Everywhere and still don’t know what to drink? A global tour of the dizzying market for H2O.
The summer before last, during a brutal Colorado heat wave, I drove from Boulder up a dusty road to Eldorado Springs, the source of the water that had been named the best-tasting in the country at the Berkeley Springs International Water Tasting of 2016. Next to a stream flowing under a bridge decorated with flower boxes, I parked by a squat stone pumphouse, put a quarter in a water dispensing machine, filled a bottle, and chugged. In that beautiful setting the clear, cold purity of the water, consumed so close to its source, was the best drinking experience of my life.
Back at my Long Island summer home, it was the opposite. The tap water, which comes from local aquifers (not the reservoirs that supply New York City with its world class water), tasted like chlorine. The talk at parties was about a toxic plume from a landfill, dioxane, and contaminants in the soil from a nearby nuclear laboratory. Before I could stop myself, I became a bottled water user, stocking our house with San Pellegrino, Evian, O, and Perrier.
Never mind the environmental issue of all those bottles, a Times article debunking the need to drink eight glasses a day, or the healthier “raw water” trend; I savored each sip of the old European classics. But when I looked at the bottles on my table, I realized I knew nothing about them.

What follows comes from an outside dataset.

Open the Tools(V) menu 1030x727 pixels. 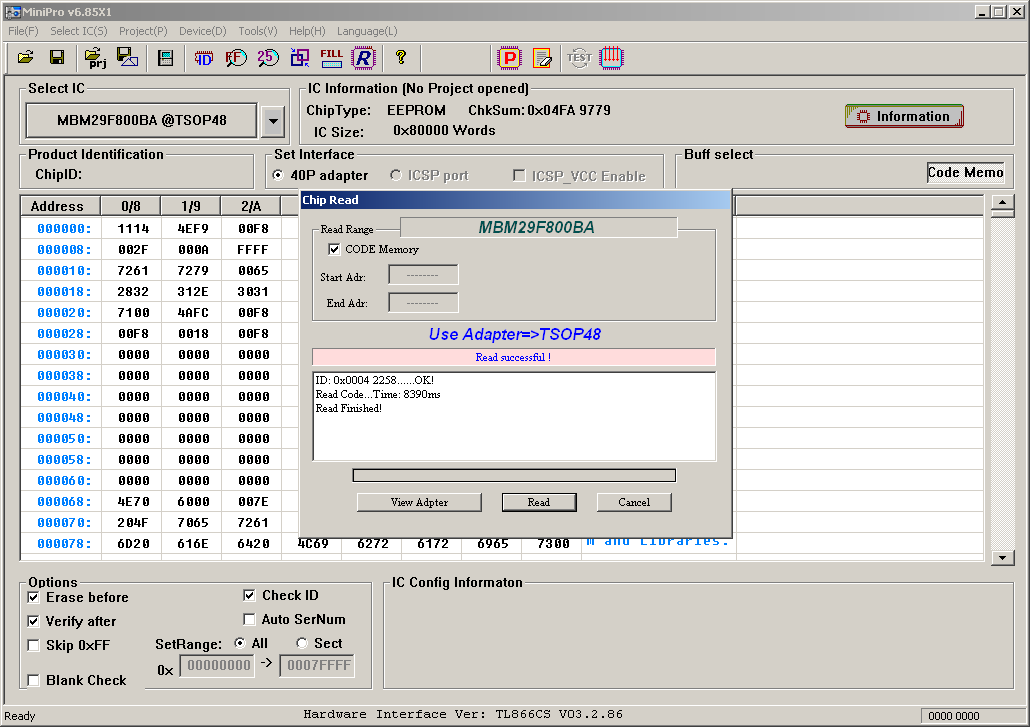coord(258,31)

That simply would not do in a source crazy society in which connoisseurship is all.
What if I were to take a trip to see where my bottled waters came from—sourcing the sources, as it were? After all, obsessive oenophiles travel to learn about the terroir and blending of the wines they consume, so why not take a water tour? Plus, with the poisoned water disaster in Flint, the latest concerns about drought in California and Cape Town, and the EPA’s recent suspension of President Obama’s clean water regulations, what could be more relevant?
DAY 1: PERRIER
On a hot October morning I wake up in the tiny village of Vergèze, in the south of France, to drive through miles of sun-drenched farmland, hungover and thirsty from a lonely night of drinking more than the Perrier placed on my table. I am not far from Nîmes, and the land is flat, arid, and not at all what I expected when I imagined the place where Perrier is bottled. After passing a factory as big as an airport, I end up in a cavernous underground space at one of the earliest cachements (watersheds) used by Dr. Louis-Eugene Perrier when he started his bottling business in 1898. When Perrier first perfected gas and water “capture,” the technique was novel. But harvesting water from its gurgling source, Les Bouillens in Vergèze, dates back to the Romans. The water I’m looking at now, bubbling under walkways and giant copper cones that capture the natural gas (to be re-added later in the factory), tells only part of the story.

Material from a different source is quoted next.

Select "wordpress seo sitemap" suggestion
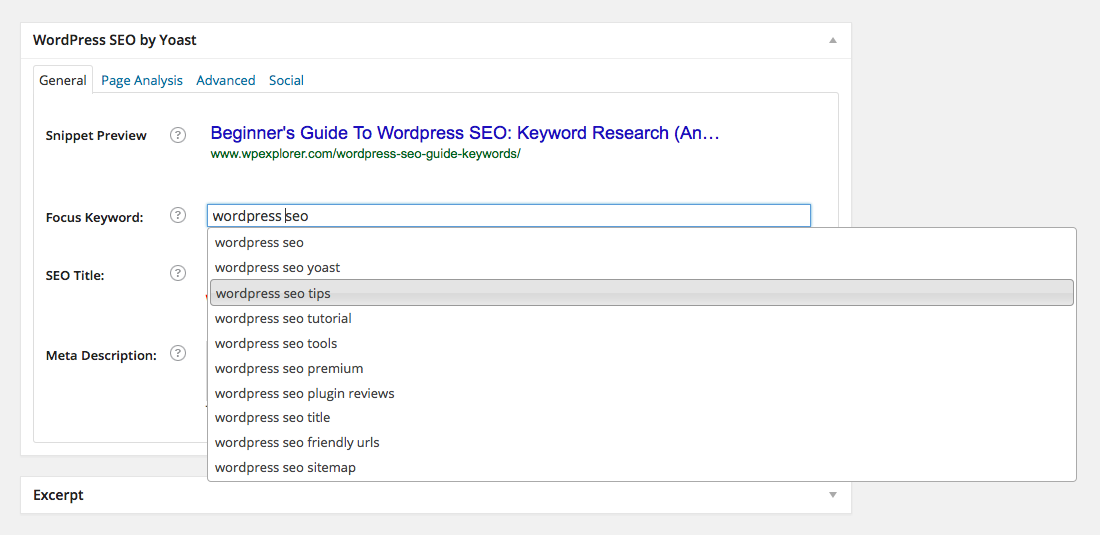This screenshot has width=1100, height=535. 642,468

“Perrier is an expression of the terroir,” the company’s communications director Fabio Brusa tells me. It begins with rainwater entering the distant Massif Central mountains through fissures in the limestone rock, mingling with gas that has volcanic origins, and traveling hundreds of miles through silt, stone, and sand to be pumped from four highly secured company wells. “Our water has the same mineral content it has had for hundreds of years.” To preserve its environment, Perrier subsidizes local olive, grape, and saffron growers in using the best organic techniques—in other words, going to great lengths to protect the water supply in ways that the EPA may not.
I walk through a garden to take a tour of a museum in a stately old stone mansion, where newspaper clippings tell the story of how Perrier (its source having been authorized by Napoleon III in 1863) started exporting to England and the U.S. and grew to the present nearly 1 billion bottles a year shipped to 140 countries. In a tasting room I try the Perrier Blue, which is not available in the U.S. and has delightful, smaller bubbles (to compete with Badoit), and a bracing Perrier Menthe, which isn’t available in the states either.
“I had too much red wine last night, so I’m dehydrated,” I tell Brusa. He reminds me that Perrier has always allied itself with bars and drinking more than with health and food.
“Between every two alcoholic drinks you need to pause with a water,” he says. I tell him I’ll drink to that and grab several bottles for the road.